Material for the task ▸

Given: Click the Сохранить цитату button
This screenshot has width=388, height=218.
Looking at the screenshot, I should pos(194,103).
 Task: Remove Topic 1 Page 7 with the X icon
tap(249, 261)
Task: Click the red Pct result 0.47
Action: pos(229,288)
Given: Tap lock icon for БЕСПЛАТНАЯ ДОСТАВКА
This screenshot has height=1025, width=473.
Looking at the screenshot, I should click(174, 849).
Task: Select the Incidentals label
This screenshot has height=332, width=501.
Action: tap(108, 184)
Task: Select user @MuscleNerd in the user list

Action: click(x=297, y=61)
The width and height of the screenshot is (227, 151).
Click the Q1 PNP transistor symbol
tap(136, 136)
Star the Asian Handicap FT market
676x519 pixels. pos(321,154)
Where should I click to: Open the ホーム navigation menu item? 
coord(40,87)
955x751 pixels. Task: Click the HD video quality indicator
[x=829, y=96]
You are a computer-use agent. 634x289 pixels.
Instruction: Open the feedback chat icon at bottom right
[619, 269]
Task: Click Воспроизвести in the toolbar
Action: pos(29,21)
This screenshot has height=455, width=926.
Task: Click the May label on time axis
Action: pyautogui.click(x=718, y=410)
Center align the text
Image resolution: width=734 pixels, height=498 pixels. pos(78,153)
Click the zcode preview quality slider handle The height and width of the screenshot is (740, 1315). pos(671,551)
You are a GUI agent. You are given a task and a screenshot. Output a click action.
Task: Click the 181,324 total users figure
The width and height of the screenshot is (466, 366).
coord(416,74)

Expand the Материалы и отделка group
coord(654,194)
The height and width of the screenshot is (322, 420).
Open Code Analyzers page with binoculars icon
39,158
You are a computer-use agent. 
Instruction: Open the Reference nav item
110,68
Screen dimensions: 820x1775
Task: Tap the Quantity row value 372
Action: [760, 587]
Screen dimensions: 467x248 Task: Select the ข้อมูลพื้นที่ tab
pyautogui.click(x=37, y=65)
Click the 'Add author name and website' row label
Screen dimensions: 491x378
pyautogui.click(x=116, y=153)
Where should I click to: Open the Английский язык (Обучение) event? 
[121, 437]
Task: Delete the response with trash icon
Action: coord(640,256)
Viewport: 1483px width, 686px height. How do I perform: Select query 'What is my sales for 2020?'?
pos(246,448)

Exercise ▸
Select all lines in the listing that include the word "agent".

Solution ▸
You are a computer-use agent. 634x289 pixels.
You are a GUI agent. You are given a task and a screenshot. Output a click action.
You are a computer-use agent. 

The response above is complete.